> [Work request]: Except for the pictures, retype the records that follow exactly.
Dataset records: Begin
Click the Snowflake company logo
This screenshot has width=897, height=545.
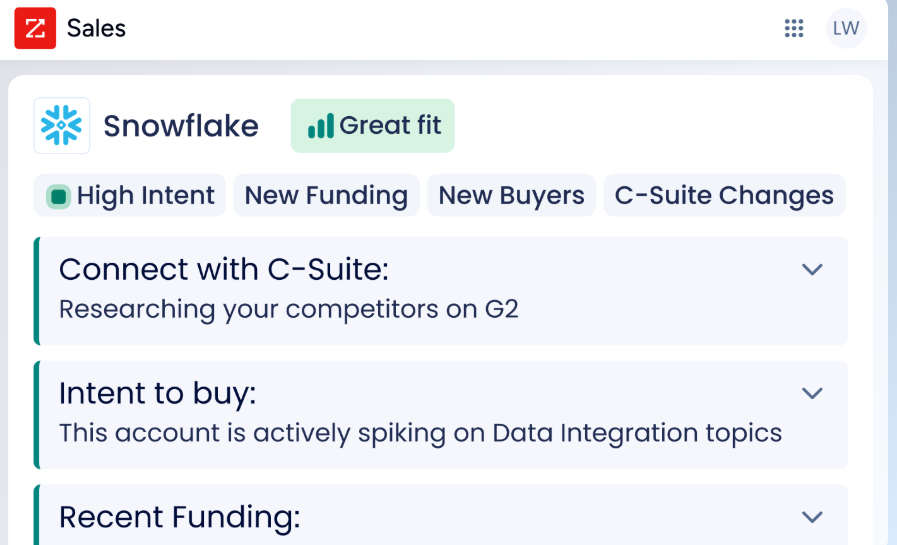pos(62,125)
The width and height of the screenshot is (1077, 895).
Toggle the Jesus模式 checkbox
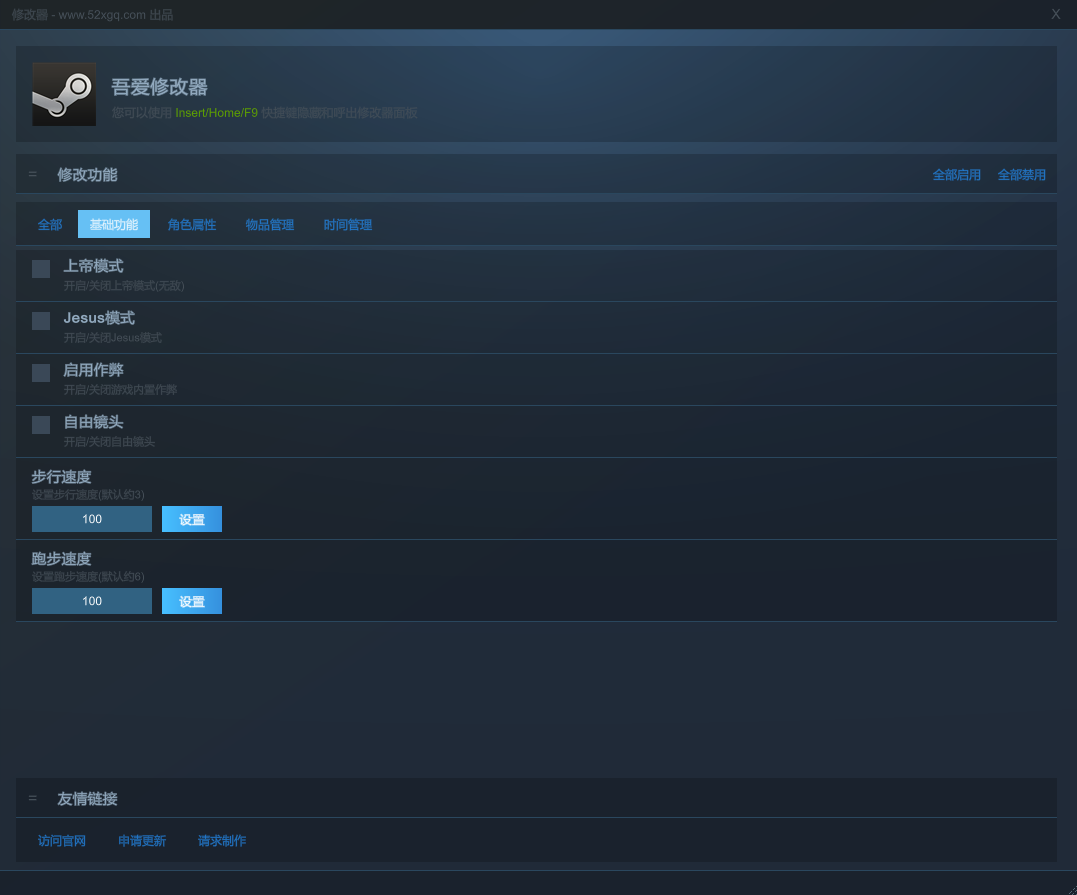coord(41,321)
Dataset records: End
> [Task response]:
Click the Snowflake company logo
This screenshot has width=897, height=545.
pos(62,125)
The width and height of the screenshot is (1077, 895).
Toggle the Jesus模式 checkbox
coord(41,321)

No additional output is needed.